#### Task goal
Repeat every line of the records below verbatim, omitting the pictures.

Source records

........

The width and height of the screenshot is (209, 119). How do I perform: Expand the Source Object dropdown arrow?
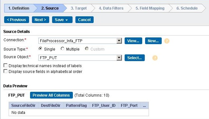click(119, 58)
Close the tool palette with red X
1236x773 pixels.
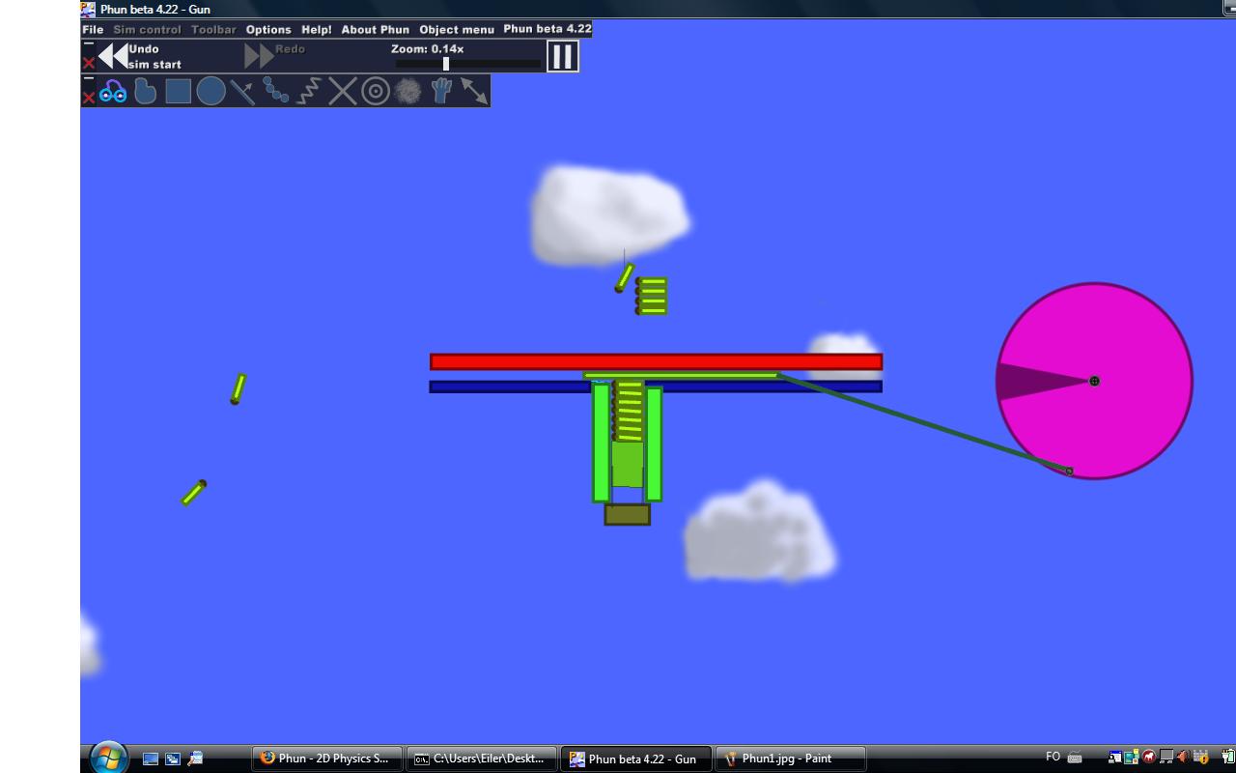coord(89,98)
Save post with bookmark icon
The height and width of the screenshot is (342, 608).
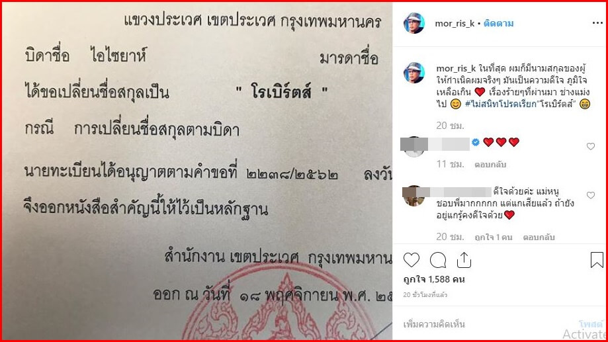coord(597,260)
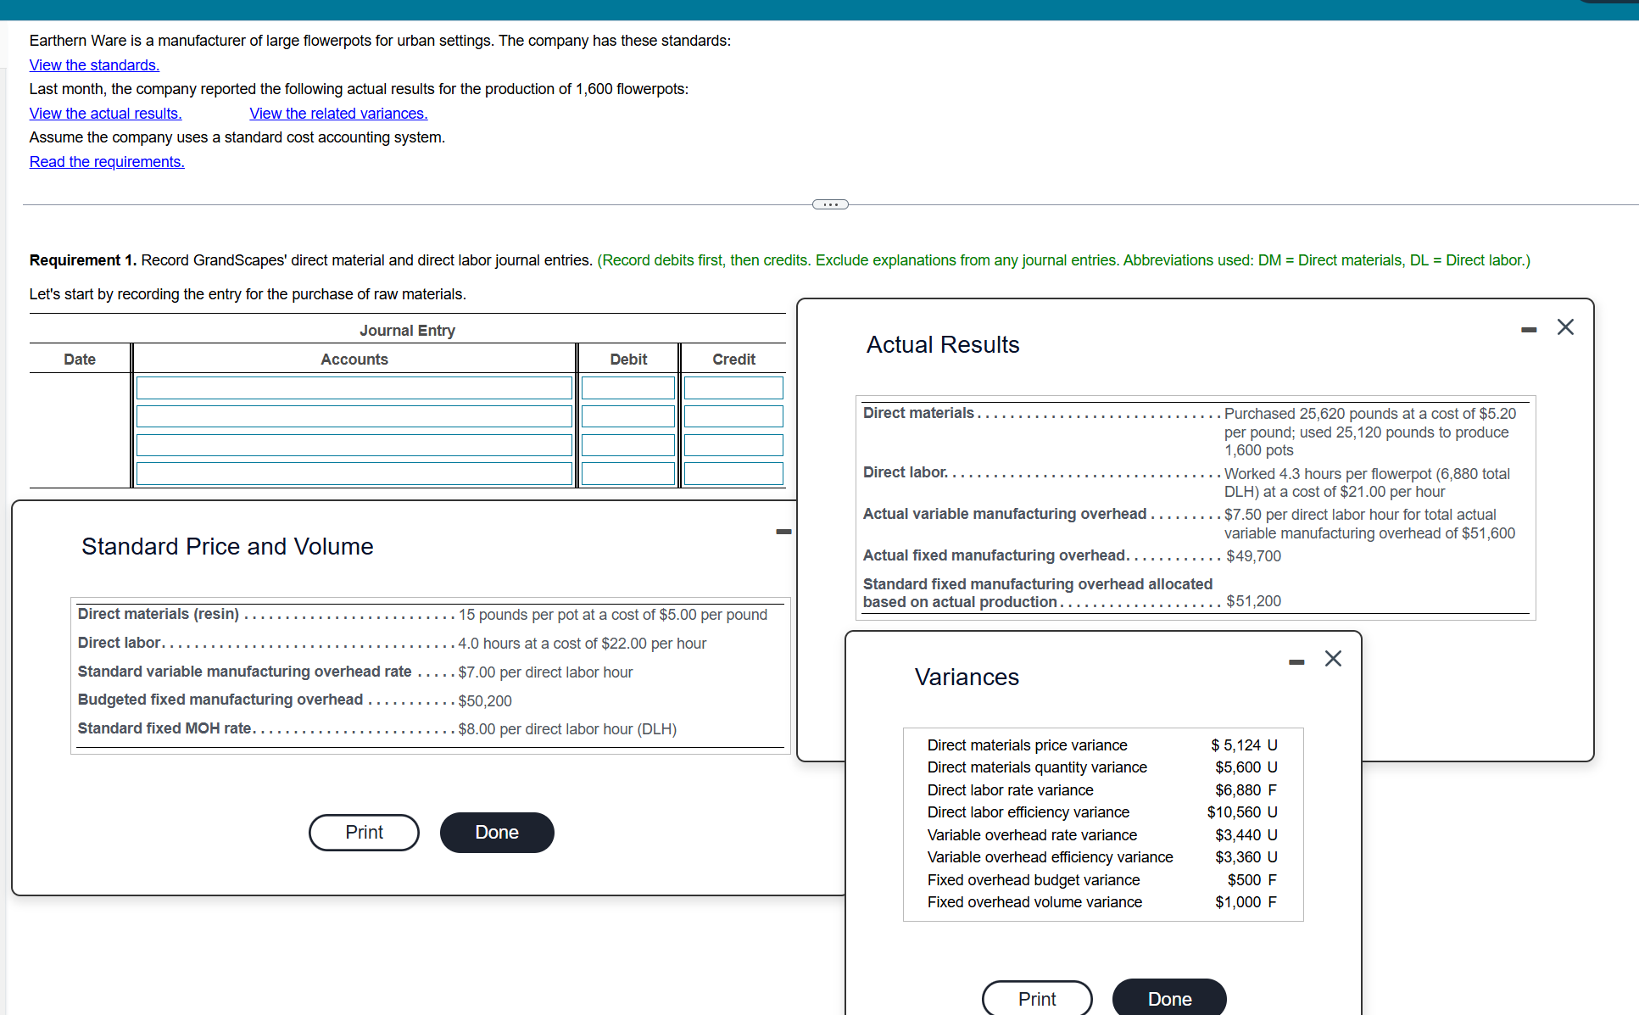Open the View the related variances link
This screenshot has height=1015, width=1639.
coord(338,114)
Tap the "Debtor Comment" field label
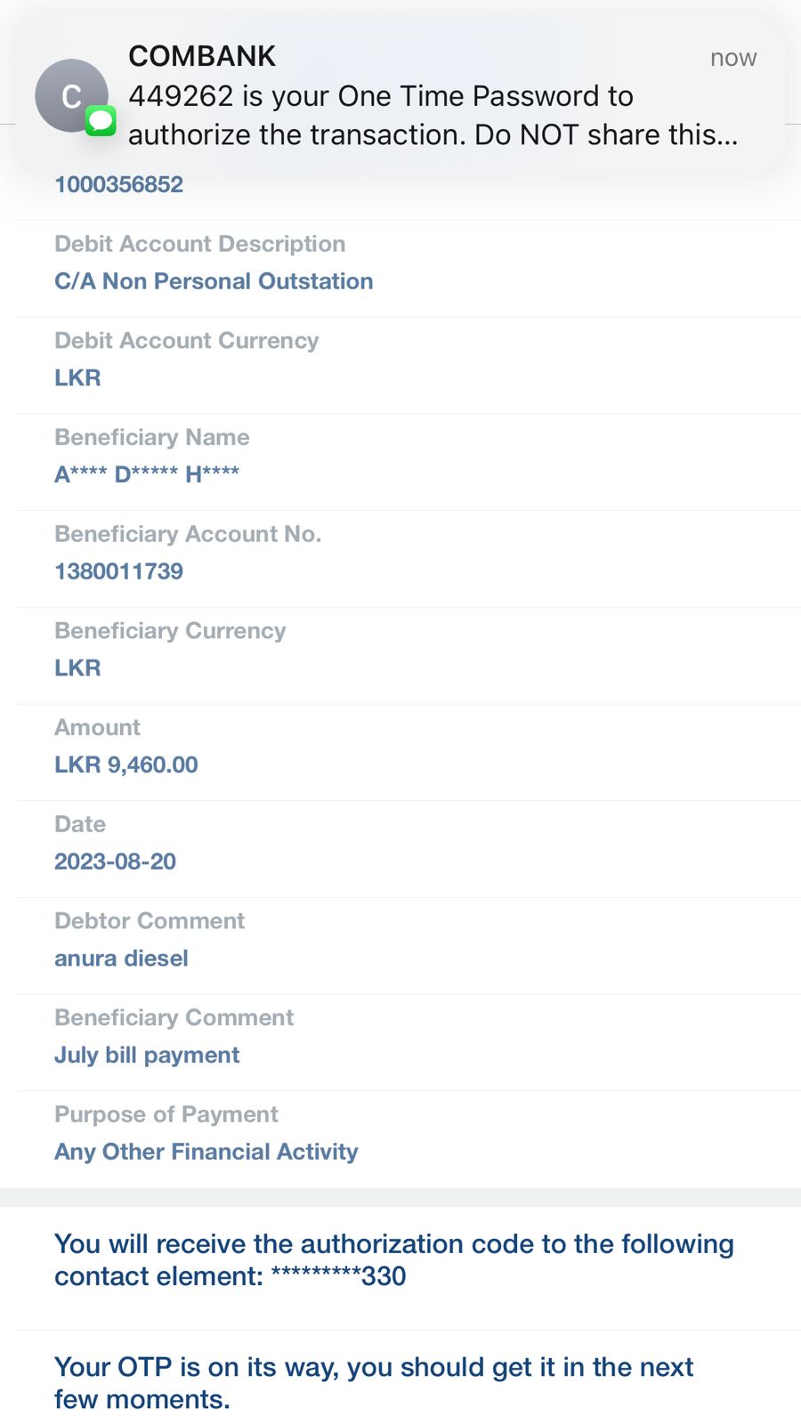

........

#### Task answer
The width and height of the screenshot is (209, 119). How do I perform: Expand the Source Object dropdown arrow?
click(119, 58)
Close the tool palette with red X
1236x773 pixels.
coord(89,98)
Save post with bookmark icon
The height and width of the screenshot is (342, 608).
coord(597,260)
Open the View the related variances link
This screenshot has height=1015, width=1639.
coord(338,114)
Tap the "Debtor Comment" field label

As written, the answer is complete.